Word for word, retype the tail of the data below, starting with the line that has "Click the 3800nS time marker" and including the last line.

## Given information
BEGIN

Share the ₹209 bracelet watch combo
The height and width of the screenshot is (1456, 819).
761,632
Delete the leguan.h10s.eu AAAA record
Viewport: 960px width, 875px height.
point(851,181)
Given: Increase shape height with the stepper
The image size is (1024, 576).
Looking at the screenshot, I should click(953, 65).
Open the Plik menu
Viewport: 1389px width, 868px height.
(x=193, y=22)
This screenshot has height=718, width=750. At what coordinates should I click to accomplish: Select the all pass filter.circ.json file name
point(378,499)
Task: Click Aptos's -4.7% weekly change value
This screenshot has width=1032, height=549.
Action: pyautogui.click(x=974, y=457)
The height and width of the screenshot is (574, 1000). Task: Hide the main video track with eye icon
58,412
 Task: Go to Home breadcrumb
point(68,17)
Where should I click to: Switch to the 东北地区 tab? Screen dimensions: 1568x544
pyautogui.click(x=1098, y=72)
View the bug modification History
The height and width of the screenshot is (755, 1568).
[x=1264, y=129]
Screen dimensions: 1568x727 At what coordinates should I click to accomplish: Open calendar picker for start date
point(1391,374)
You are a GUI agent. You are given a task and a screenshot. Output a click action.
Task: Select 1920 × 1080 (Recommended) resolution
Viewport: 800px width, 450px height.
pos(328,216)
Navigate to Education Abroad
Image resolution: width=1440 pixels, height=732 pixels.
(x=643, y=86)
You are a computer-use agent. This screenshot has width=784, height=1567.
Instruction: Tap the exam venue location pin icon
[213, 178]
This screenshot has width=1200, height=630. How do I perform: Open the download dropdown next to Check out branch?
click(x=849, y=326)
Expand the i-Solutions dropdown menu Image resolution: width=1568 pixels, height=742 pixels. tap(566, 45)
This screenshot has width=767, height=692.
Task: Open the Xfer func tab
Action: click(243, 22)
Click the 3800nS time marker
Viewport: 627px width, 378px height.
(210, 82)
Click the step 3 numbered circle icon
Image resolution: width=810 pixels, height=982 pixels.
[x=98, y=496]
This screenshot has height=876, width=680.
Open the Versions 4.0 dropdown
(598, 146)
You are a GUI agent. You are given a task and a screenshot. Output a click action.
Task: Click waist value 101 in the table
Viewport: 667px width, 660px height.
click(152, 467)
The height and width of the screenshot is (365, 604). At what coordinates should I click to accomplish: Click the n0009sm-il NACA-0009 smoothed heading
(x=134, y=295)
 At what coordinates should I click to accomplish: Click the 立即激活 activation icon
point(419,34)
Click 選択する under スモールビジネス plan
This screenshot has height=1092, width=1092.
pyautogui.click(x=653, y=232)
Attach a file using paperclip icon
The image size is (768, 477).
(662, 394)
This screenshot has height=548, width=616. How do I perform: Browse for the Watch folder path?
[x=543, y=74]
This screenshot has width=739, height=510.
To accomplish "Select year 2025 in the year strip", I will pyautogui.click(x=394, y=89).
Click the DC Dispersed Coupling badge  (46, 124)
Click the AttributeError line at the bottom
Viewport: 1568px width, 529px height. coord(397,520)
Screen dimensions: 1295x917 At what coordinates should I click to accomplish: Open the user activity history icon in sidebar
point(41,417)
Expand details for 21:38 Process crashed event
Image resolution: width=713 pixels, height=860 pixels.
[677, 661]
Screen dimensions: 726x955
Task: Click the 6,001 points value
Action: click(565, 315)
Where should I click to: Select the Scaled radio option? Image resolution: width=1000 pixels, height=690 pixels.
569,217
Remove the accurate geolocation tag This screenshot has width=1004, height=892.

END

## Solution for this problem
Click the 3800nS time marker
Viewport: 627px width, 378px height.
(210, 82)
Click the step 3 numbered circle icon
Image resolution: width=810 pixels, height=982 pixels.
[x=98, y=496]
This screenshot has height=876, width=680.
Open the Versions 4.0 dropdown
(598, 146)
You are a GUI agent. You are given a task and a screenshot. Output a click action.
Task: Click waist value 101 in the table
Viewport: 667px width, 660px height.
click(152, 467)
The height and width of the screenshot is (365, 604). At what coordinates should I click to accomplish: Click the n0009sm-il NACA-0009 smoothed heading
(x=134, y=295)
 At what coordinates should I click to accomplish: Click the 立即激活 activation icon
point(419,34)
Click 選択する under スモールビジネス plan
This screenshot has height=1092, width=1092.
pyautogui.click(x=653, y=232)
Attach a file using paperclip icon
The image size is (768, 477).
(662, 394)
This screenshot has height=548, width=616. How do I perform: Browse for the Watch folder path?
[x=543, y=74]
This screenshot has width=739, height=510.
To accomplish "Select year 2025 in the year strip", I will pyautogui.click(x=394, y=89).
Click the DC Dispersed Coupling badge  (46, 124)
Click the AttributeError line at the bottom
Viewport: 1568px width, 529px height. coord(397,520)
Screen dimensions: 1295x917 At what coordinates should I click to accomplish: Open the user activity history icon in sidebar
point(41,417)
Expand details for 21:38 Process crashed event
Image resolution: width=713 pixels, height=860 pixels.
[677, 661]
Screen dimensions: 726x955
Task: Click the 6,001 points value
Action: click(565, 315)
Where should I click to: Select the Scaled radio option? Image resolution: width=1000 pixels, height=690 pixels.
569,217
Remove the accurate geolocation tag This screenshot has width=1004, height=892.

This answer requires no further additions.